Large accelerated filer   ¨    Accelerated filer   ¨
Non-accelerated filer   ¨  (Do not check if a smaller reporting company)    Smaller reporting company   x

 

 

CALCULATION OF REGISTRATION FEE

 

 

Title of securities

to be registered

 

Amount

to be

registered (1)

 

Proposed

maximum

offering price

per share (2)

 

Proposed

maximum

aggregate

offering price

  Amount of
registration fee

Common Stock, par value $ 0.001 per share

  3,250,000 shares   $3.41   $11,082,500   $1,271

 

 

(1) The number of shares being registered includes shares of common stock of the registrant, par value $0.001 per share (“Common Stock”), to be offered or sold to participants pursuant to the Dune Energy, Inc. 2012 Stock Incentive Plan, including, but not limited to, stock awards, stock options, stock appreciation rights and other stock-based awards. In accordance with Rule 416 under the Securities Act of 1933, as amended (the “Securities Act”), this registration statement on Form S-8 shall also be deemed to cover any additional shares of Common Stock that become issuable under the Dune Energy, Inc. 2012 Stock Incentive Plan by reason of any stock split, stock dividend, recapitalization or other similar transaction.
(2) Pursuant to Rule 457(c) and (h) under the Securities Act, the proposed maximum offering price per share is estimated, solely for the purpose of determining the registration fee, on the basis of the average of the high and low prices of Common Stock on March 9, 2012.

 

 

 


PART I

INFORMATION REQUIRED IN THE SECTION 10(a) PROSPECTUS

The information specified in Items 1 and 2 of Part I of Form S-8 is omitted from this filing in accordance with the provisions of Rule 428 under the Securities Act and the introductory note to Part I of Form S-8. The documents containing the information specified in Part I will be delivered to the participants in the Dune Energy, Inc. 2012 Stock Incentive Plan covered by this Registration Statement on Form S-8 (this “Registration Statement”) as required by Rule 428(b)(1).

PART II

INFORMATION REQUIRED IN THE REGISTRATION STATEMENT

Item 3. Incorporation of Documents by Reference.

The following documents filed with the Securities and Exchange Commission (the “Commission”) by Dune Energy, Inc. (the “Company” or the “Registrant”) pursuant to the Securities Act and the Securities Exchange Act of 1934, as amended (the “Exchange Act”), are hereby incorporated by reference in this Registration Statement:

 

  (a) the Company’s Annual Report on Form 10-K for the year ended December 31, 2010 (File No. 001-32497);

 

  (b) the Company’s Quarterly Reports on Form 10-Q for the quarterly periods ended March 31, 2011, June 30, 2011 and September 30, 2011 (File No. 001-32497);

 

  (c) the Company’s Current Reports on Form 8-K filed with the Commission on April 1, 2011, June 30, 2011, October 7, 2011, November 4, 2011, November 14, 2011, December 22, 2011, December 27, 2011, January 13, 2012, January 23, 2012, January 30, 2012 and March 6, 2012 (File No. 001-32497); and

 

  (d) the description of the Company’s common stock contained in the Company’s registration statement on Form 8-A (File No. 000-27897), filed on March 12, 2012, and any amendment or report filed for the purpose of updating such description.

Except to the extent that information is deemed furnished and not filed pursuant to securities laws and regulations, all documents filed by the Registrant pursuant to Sections 13(a), 13(c), 14 and 15(d) of the Exchange Act after the date of this Registration Statement and prior to the filing of a post-effective amendment to this Registration Statement that indicates that all securities offered have been sold or that deregisters all securities then remaining unsold shall be deemed to be incorporated by reference herein and to be a part hereof from the date of filing of such documents.

Any statement contained in a document incorporated or deemed to be incorporated by reference herein shall be deemed to be modified or superseded for purposes of this Registration Statement to the extent that a statement contained herein or in any other subsequently filed document which also is or is deemed to be incorporated by reference herein modifies or supersedes such statement.

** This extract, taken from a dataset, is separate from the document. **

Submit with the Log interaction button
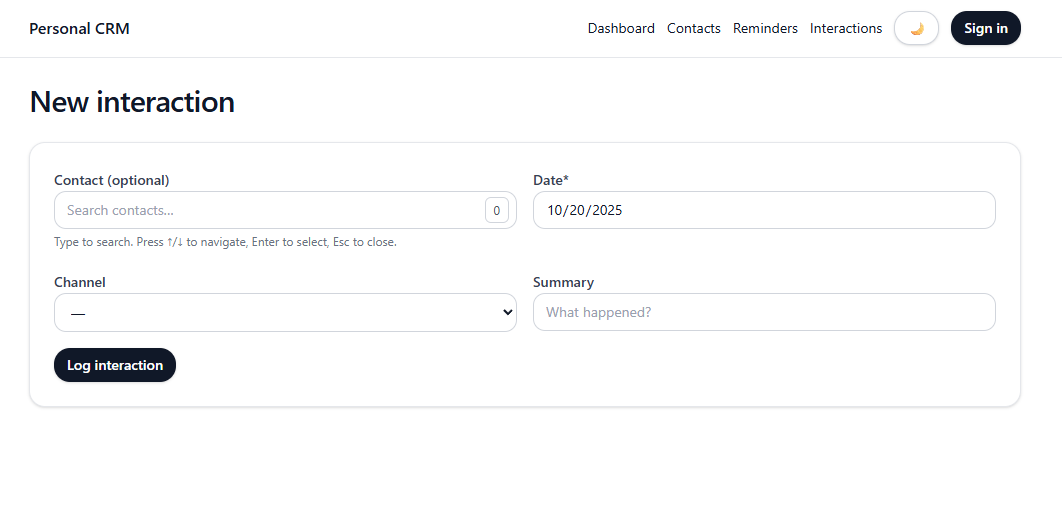The image size is (1062, 529). coord(115,365)
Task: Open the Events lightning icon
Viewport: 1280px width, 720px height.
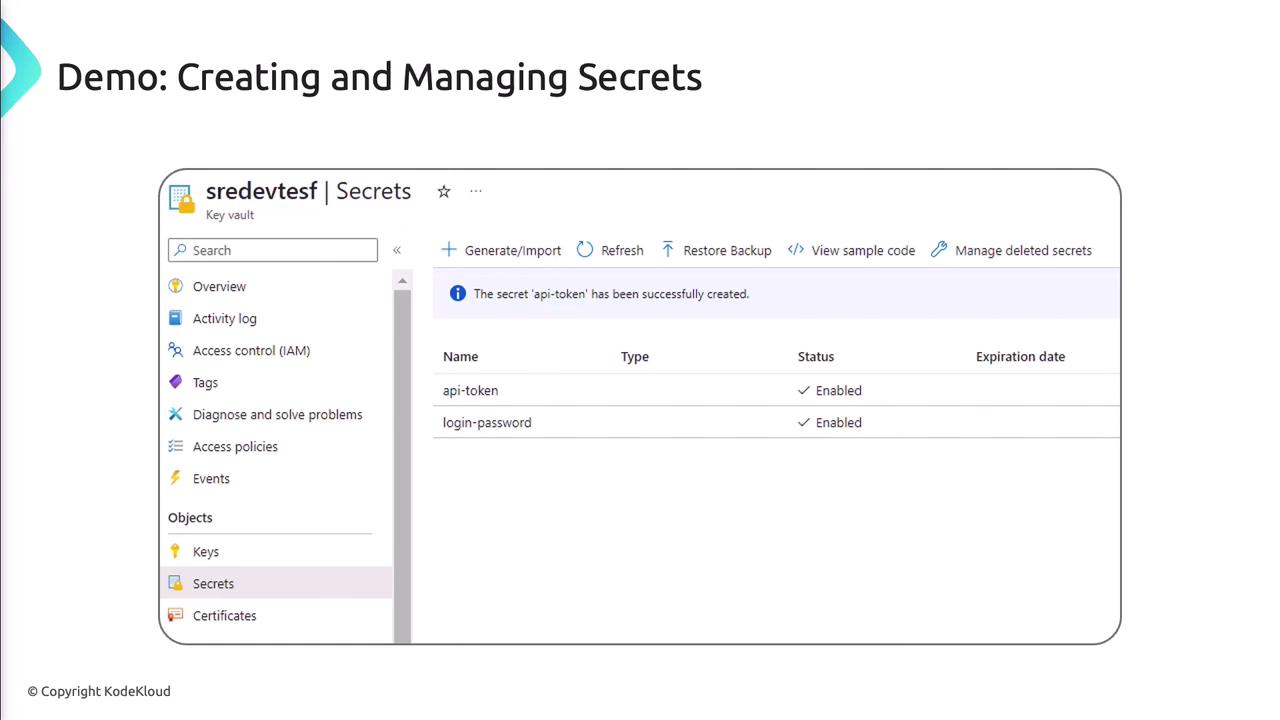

Any such statement so modified or superseded shall not be deemed, except as so modified or superseded, to constitute a part of this Registration Statement.

Item 4. Description of Securities.

Not applicable.

Item 5. Interests of Named Experts and Counsel.

Not applicable.

Item 6. Indemnification of Directors and Officers.

Section 145(a) of the General Corporation Law of the State of Delaware (the “DGCL”) empowers a corporation to indemnify any person who was or is a party or is threatened to be made a party to any threatened, pending or completed action, suit or proceeding, whether civil, criminal, administrative or investigative (other than an action by or in the right of the corporation) by reason of the fact that the person is or was a director, officer, employee or agent of the corporation, or is or was serving at the request of the corporation as a director, officer, employee or agent of another corporation, partnership, joint venture, trust or other enterprise, against expenses (including attorneys’ fees), judgments, fines and amounts paid in settlement actually and reasonably incurred by the person in connection with such action, suit or proceeding if the person acted in good faith and in a manner the person reasonably believed to be in or not opposed to the best interests of the corporation, and, with respect to any criminal action or proceeding, had no reasonable cause to believe the person’s conduct was unlawful. The termination of any action, suit or proceeding by judgment, order,


settlement, conviction, or upon a plea of nolo contendere or its equivalent, shall not, of itself, create a presumption that the person did not act in good faith and in a manner which the person reasonably believed to be in or not opposed to the best interests of the corporation, and, with respect to any criminal action or proceeding, had reasonable cause to believe that the person’s conduct was unlawful.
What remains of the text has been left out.